Fed, because the rate cut is moving away after these US data
New signals for the Fed – and for the markets – after the publication of data on the US world of work.
U.S.
stock index futures extended declines after a better-than-expected jobs report signaled job resilience, dampening hopes for interest rate cuts next year.
The results on the US unemployment rate and non-farm payrolls are being watched with great interest by the central bank.
A sharp slowdown in these data, in fact, indicates that the increase in interest rates is working, fueling a necessary weakness to slow down prices.
Conversely, still robust numbers translate into the presence of space for the Fed to further increase rates (or in any case not to lower them).
read also Why are the markets "against" the Fed and the ECB? US employment is booming.
Fed rate cuts can wait Job creation showed little sign of slowing in November, with wages growing even faster than expected and the unemployment rate falling despite signs of a weakening economy.
Nonfarm payrolls rose by a seasonally adjusted 199,000 on the month, slightly better than the Dow Jones estimate of 190,000 and up from October's gain of 150,000, the Labor Department reported Friday.
The unemployment rate fell to 3.7%, from the expected 3.9%, while the labor force participation rate rose to 62.8%.
The report comes at a critical time for the U.S.
economy.
Although growth has defied widespread expectations of a recession this year, most economists expect a sharp slowdown in the fourth quarter and modest improvements in 2024.
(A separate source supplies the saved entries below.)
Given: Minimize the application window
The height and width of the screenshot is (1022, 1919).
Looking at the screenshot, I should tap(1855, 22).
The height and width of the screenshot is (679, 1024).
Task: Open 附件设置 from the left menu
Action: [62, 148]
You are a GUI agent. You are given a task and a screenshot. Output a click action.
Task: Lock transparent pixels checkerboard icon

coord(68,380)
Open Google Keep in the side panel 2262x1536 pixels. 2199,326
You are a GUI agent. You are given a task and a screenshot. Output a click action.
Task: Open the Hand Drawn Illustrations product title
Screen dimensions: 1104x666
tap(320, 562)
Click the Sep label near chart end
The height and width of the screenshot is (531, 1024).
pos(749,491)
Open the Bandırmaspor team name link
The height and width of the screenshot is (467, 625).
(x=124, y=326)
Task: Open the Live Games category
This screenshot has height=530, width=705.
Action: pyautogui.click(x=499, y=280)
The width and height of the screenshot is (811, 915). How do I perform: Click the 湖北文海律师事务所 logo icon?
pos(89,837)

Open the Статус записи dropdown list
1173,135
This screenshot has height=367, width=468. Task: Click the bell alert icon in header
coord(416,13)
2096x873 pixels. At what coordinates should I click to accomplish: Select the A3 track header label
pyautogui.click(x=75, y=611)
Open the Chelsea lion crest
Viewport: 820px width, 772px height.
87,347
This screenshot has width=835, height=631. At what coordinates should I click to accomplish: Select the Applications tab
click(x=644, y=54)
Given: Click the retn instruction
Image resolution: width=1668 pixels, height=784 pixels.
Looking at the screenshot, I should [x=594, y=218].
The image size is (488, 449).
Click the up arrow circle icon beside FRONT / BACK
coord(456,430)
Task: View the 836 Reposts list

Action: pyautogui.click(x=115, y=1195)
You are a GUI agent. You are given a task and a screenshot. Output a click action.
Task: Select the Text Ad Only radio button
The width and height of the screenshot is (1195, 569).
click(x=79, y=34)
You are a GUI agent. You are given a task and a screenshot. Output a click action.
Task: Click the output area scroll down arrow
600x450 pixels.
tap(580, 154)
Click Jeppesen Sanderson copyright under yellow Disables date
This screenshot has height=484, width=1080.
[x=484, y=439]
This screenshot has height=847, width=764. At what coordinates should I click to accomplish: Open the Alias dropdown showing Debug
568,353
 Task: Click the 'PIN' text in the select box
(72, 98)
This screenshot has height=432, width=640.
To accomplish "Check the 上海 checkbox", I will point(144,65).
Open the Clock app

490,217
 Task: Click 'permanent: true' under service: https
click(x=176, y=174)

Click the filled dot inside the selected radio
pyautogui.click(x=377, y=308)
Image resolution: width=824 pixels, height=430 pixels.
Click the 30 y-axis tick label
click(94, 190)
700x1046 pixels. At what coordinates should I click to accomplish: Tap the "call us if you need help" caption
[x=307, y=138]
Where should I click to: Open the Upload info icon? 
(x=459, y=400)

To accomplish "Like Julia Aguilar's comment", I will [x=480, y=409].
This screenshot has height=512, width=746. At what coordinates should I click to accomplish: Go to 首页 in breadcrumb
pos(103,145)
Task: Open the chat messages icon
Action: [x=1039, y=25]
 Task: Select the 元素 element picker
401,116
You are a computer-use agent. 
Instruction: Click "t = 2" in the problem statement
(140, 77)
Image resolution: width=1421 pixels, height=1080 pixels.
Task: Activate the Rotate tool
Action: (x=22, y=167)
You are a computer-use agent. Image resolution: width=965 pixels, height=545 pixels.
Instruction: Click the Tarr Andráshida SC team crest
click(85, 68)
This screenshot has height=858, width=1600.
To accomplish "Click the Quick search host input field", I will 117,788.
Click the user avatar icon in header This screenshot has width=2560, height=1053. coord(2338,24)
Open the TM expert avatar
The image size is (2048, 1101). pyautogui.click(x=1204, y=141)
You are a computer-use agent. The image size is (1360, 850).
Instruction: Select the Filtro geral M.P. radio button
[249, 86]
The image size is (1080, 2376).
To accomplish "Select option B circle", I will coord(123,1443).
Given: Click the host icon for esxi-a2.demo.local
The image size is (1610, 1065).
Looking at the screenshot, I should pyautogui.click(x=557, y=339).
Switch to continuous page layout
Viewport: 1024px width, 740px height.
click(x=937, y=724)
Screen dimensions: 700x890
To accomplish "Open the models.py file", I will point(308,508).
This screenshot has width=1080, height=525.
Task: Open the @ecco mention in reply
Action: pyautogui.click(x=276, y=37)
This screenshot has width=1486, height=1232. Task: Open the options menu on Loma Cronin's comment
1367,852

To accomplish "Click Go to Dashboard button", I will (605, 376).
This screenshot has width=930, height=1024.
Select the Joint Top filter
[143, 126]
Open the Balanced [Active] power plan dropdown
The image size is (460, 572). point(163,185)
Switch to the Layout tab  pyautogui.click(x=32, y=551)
The biggest focus, however, is on the Fed, which reads with I am very careful about this data.
The US central bank is expected to keep rates unchanged on December 13.
It raised the key rate by 525 basis points, bringing it to the current range of 5.25%-5.50%, from March 2022.
read also US recession in 2024? What may happen in markets Chairman Jerome Powell has repeatedly pushed back against growing bets of rate cuts early next year, stressing that policymakers will move cautiously but retain the possibility of raising rates again.
These employment data confirm the utmost prudence for the Fed.
And they still leave the different scenarios on the cost of money open.